Regexp Question: Checking for [joe][/joe] pairs

Andrew Johnson wrote:

William James wrote:
[snip]
>
> Rehearsal ------------------------------------------
> regexp 6.870000 0.000000 6.870000 ( 7.391000)
> array 2.653000 0.000000 2.653000 ( 2.874000)
> --------------------------------- total: 9.523000sec
>
> user system total real
> regexp 6.940000 0.000000 6.940000 ( 7.441000)
> array 2.634000 0.000000 2.634000 ( 2.854000)
>
> 10000
> 10000

The regex engine makes a difference in this case -- ruby1.8.5 + the
oniguruma engine gives:

  Rehearsal ------------------------------------------
  regexp 2.740000 0.010000 2.750000 ( 2.960385)
  array 3.120000 0.000000 3.120000 ( 3.120808)
  --------------------------------- total: 5.870000sec

               user system total real
  regexp 2.750000 0.000000 2.750000 ( 2.743031)
  array 3.140000 0.000000 3.140000 ( 3.137098)

  10000
  10000

cheers,
andrew

Oh, yeah?
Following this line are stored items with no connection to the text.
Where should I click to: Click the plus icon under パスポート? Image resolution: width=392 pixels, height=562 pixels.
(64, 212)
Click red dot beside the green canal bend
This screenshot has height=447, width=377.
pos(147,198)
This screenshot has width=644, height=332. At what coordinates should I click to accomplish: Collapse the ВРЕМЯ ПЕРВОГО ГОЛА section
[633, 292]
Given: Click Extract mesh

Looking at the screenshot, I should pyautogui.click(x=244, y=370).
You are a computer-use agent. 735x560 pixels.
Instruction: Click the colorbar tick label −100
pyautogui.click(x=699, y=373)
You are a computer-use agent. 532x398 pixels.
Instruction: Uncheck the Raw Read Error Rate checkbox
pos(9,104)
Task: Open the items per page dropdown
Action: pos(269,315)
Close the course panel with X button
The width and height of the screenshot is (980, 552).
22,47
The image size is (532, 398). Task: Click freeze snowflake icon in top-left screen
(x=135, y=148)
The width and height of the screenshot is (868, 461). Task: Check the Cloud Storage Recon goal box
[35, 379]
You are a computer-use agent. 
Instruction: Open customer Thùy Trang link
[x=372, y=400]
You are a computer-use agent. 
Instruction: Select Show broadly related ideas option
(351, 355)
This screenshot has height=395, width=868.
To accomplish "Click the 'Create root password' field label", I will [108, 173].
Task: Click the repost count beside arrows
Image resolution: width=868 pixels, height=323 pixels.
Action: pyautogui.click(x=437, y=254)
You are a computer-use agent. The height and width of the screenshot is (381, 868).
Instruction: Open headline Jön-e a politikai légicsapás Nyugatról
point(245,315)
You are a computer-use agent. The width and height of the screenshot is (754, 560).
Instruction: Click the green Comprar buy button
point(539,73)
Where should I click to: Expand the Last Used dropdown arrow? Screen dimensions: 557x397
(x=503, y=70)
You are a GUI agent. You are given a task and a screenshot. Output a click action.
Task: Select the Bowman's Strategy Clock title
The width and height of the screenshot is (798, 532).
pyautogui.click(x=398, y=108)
Try this on for size, Oni!

require 'benchmark'

$n = 10_000
$strings = [
  %Q{
  good [joe] Wasn't that what [i]he[/i] was seeking? [/joe]
     [joe] Can't you [b]see[/b] that? [/joe]
  Early one June morning in 1872 I murdered my father---an act
  which made a deep impression on me at the time.

  We know better the needs of ourselves than of others. To
  serve oneself is economy of administration.

  self-evident, adj. Evident to one's self and to nobody else.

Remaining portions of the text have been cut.